You do not want to build up a sexual habit where your arousal relates to images of female bodies that are not your magical Mrs. You are never going to meet any of the women who act in porn. If you coach yourself to get turned on by images of them naked, then when you meet your dreamgirl, you will have to go through a million mental hoops to transfer your arousal to her. Do you see why this does not work?

Even worse, when you watch so-called straight porn you are bombarding yourself with images of naked men. And you are doing this while you are holding male genitals (yours) in your hand and working yourself into a climax, with the same motions you used when you had sex with other men. Everything about the physical experience of watching porn throws you back to your gay past. You might as well just watch gay porn, go have gay sex with strangers, and decide you are going back to Phase 1. (That was sarcasm; don't do that.) 

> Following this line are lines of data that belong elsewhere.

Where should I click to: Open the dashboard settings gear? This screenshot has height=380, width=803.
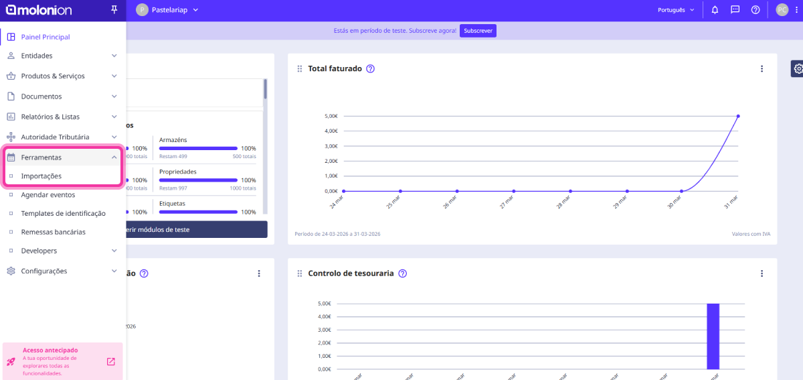(798, 68)
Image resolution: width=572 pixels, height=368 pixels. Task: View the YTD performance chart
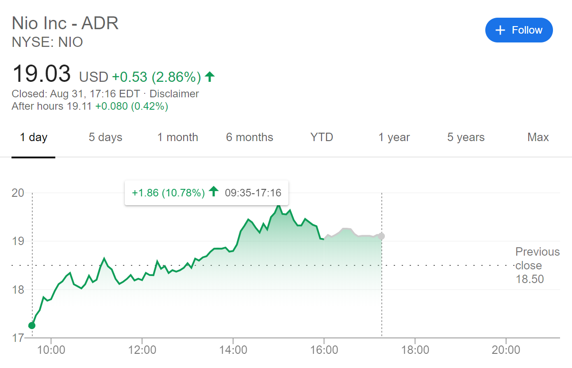click(x=321, y=137)
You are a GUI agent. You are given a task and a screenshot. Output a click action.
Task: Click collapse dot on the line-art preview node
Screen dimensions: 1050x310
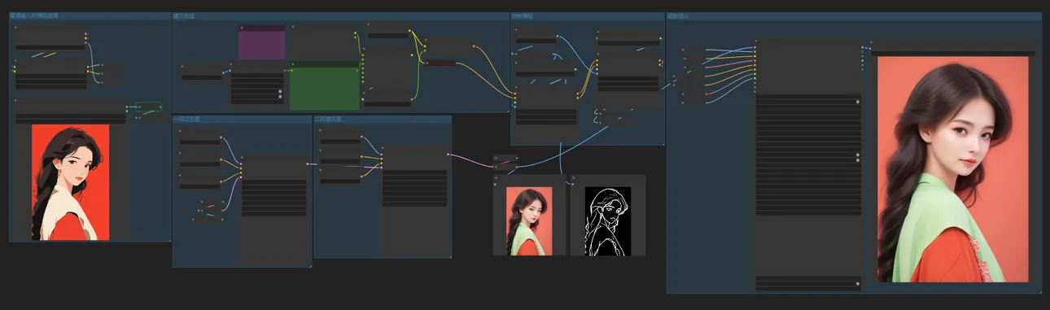click(574, 178)
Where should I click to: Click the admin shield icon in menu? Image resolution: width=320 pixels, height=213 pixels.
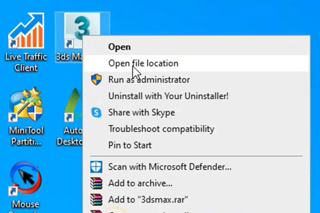point(96,80)
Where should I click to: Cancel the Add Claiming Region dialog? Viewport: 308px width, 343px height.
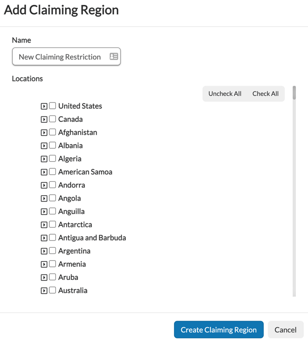coord(286,330)
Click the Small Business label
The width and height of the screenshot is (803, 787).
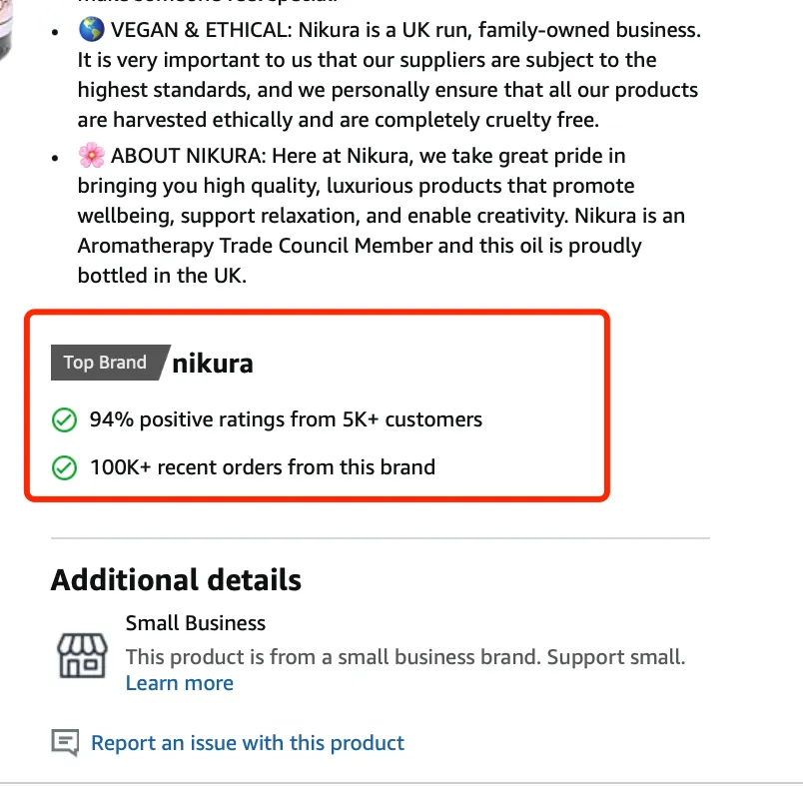tap(196, 623)
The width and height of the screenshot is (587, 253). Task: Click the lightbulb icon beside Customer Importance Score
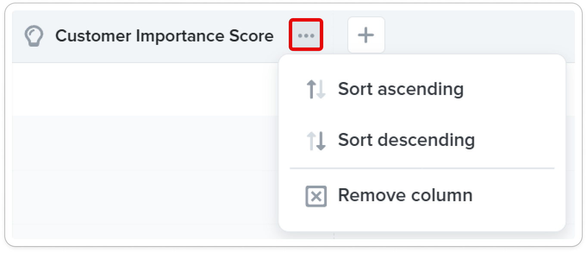34,36
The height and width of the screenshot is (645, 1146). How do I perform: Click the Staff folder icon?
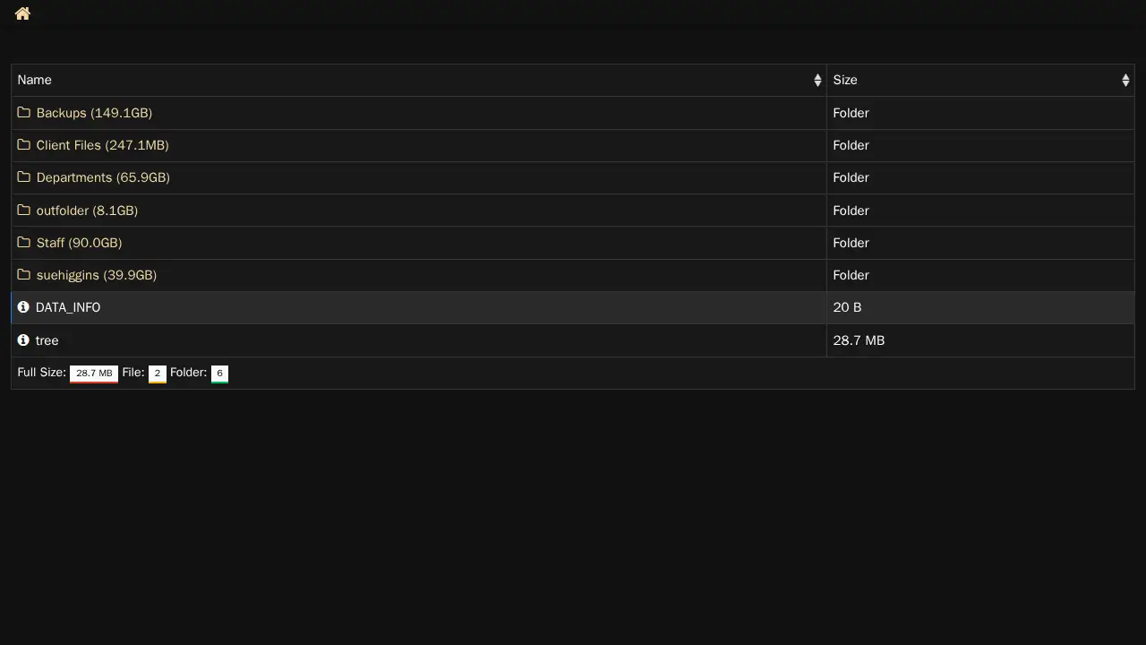(24, 243)
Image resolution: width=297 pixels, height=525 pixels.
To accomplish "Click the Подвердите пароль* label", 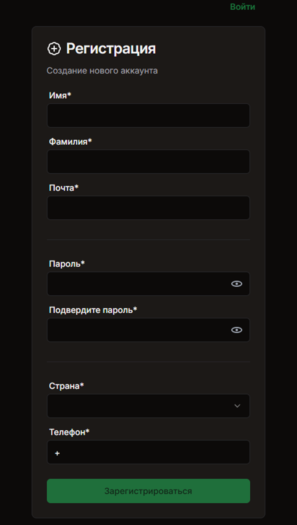I will tap(93, 310).
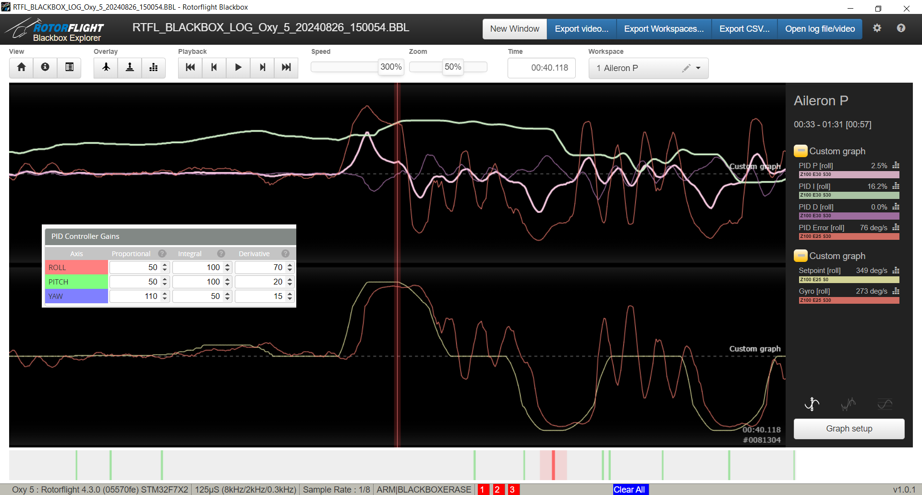The image size is (922, 495).
Task: Switch to workspace 2 in status bar
Action: point(498,489)
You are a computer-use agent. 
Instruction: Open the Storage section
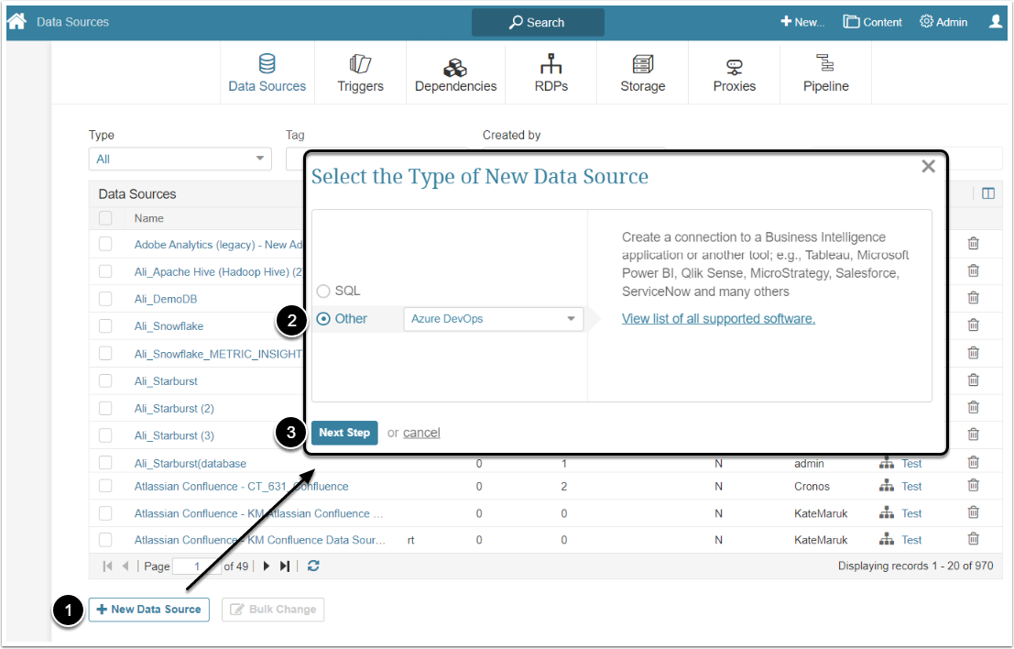[642, 73]
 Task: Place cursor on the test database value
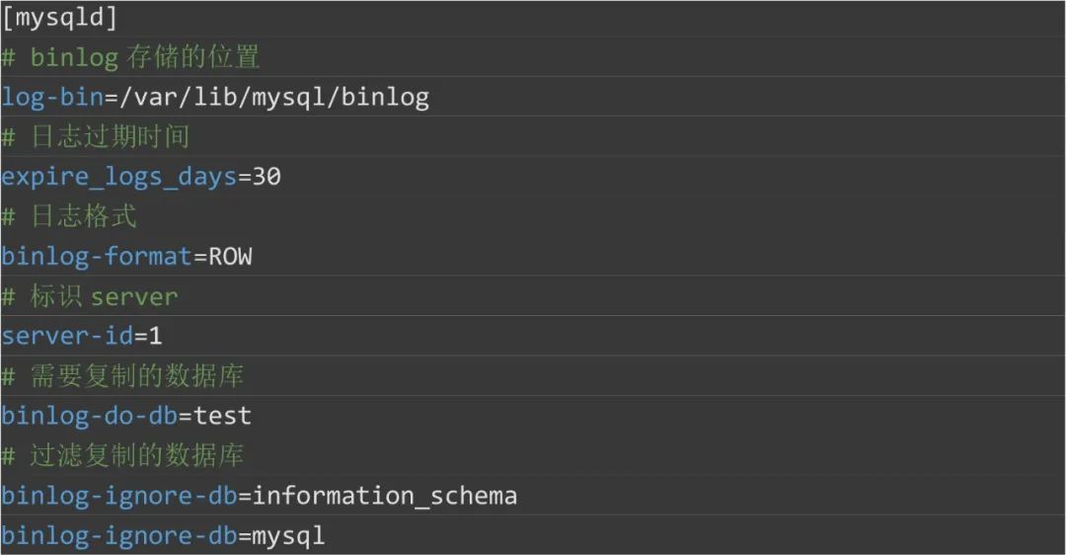(x=222, y=416)
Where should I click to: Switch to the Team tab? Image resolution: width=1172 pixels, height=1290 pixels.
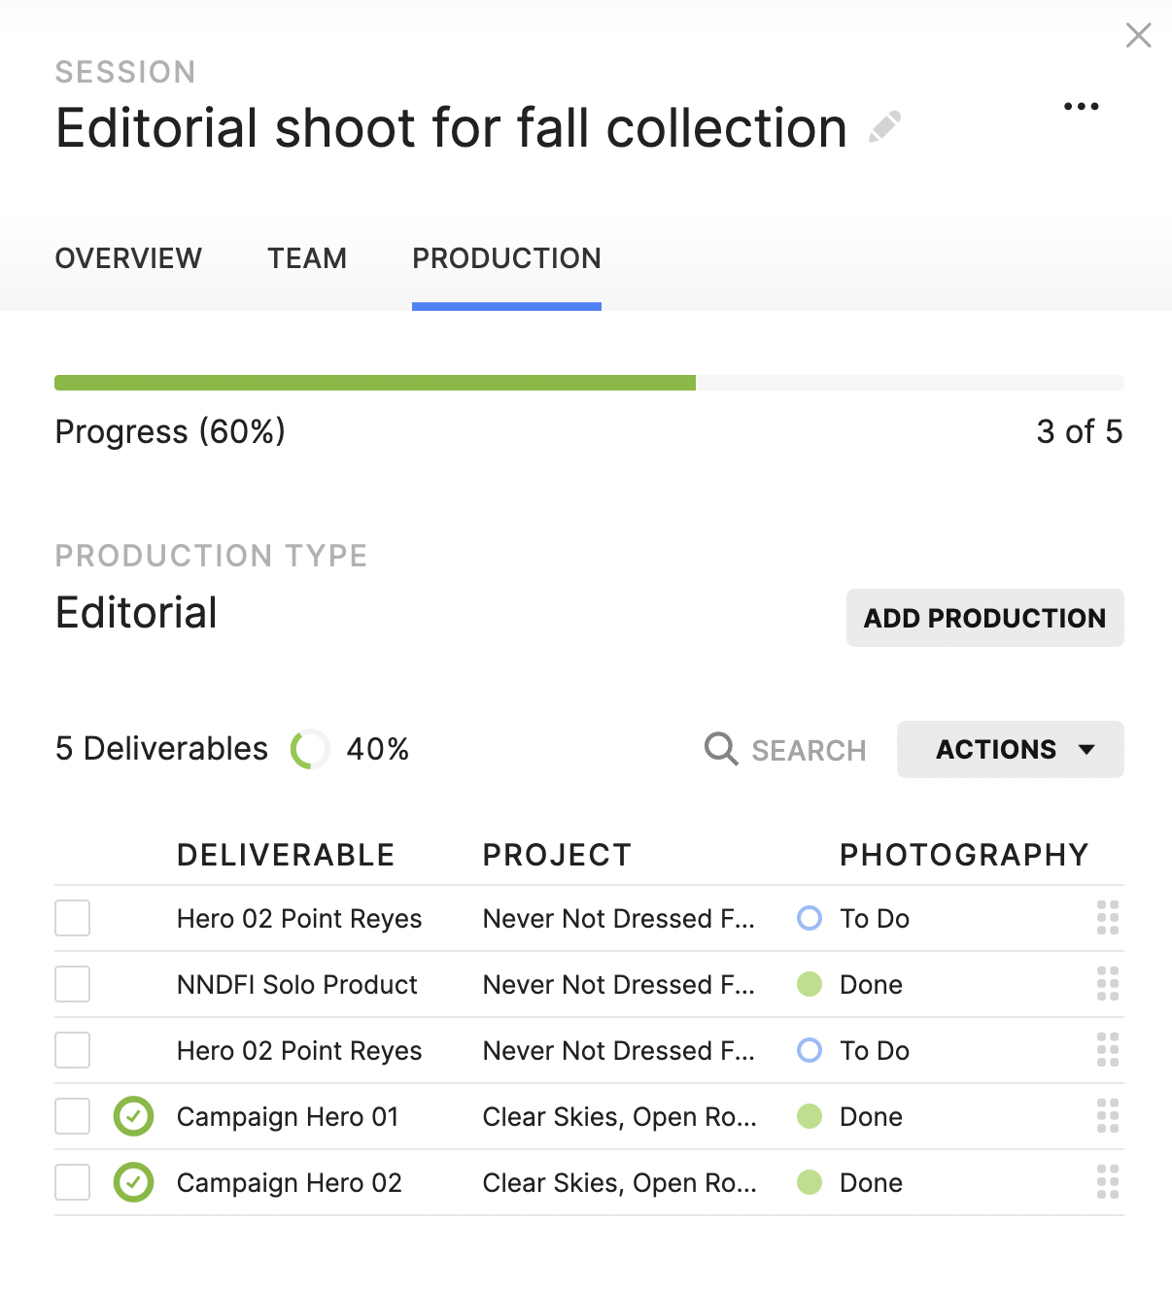pyautogui.click(x=306, y=258)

Here is a website with a lot of information about porn. There is a lot of science in the field of porn addiction now. http://www.fightthenewdrug.com . I cannot emphasize this enough: GET RID OF PORN. Unless you get rid of all porn, your journey is dead on arrival. 

What will the world look like, once you have stopped porn?

You have to give this time, and you have to accompany your quitting porn with a huge reduction in masturbation (ideally, get to 90 days at least between times you masturbate). I hate having to share personal details about this stuff but I do this because I want to help you guys.

You will not necessarily feel the effects of quitting porn right away. But as the weeks go by, if you are also not masturbating, you will start feeling erotic reactions to the world around you rather than to things in your head. You will find yourself interacting with the world. I cannot put it into words.

I can tell you from my experience, this saved my marriage. After several weeks without any porn, I fell in love with my wife again. I started feeling excited to see her. My eyes lit up when she walked in the room. It was like I was 27 again and falling in love. I wanted to hold her and touch her. I liked to make her giggle again. My body was almost unrecognizable. I was ready for sex all the time, and I developed a mysterious patience about it. If I felt a general sexual tension I did not feel the rush to get rid of the tension by going somewhere to get rid of my arousal on my own. I just gravitated toward expressing my sexual energy with her.

I hate sharing these private details but I want you to know what a difference it makes when you quit porn. Once I quit porn I stopped saying I was bisexual. Literally all the thoughts about homosexuality disappeared. I cannot even understand why those desires used to haunt me now, since it's been a long time since I got porn out of my system. 

I do not understand the science and I didn't keep a journal, so I don't know how this works. All I can tell you is that quitting porn, more than any single step, really made me fully straight. You have to quit porn.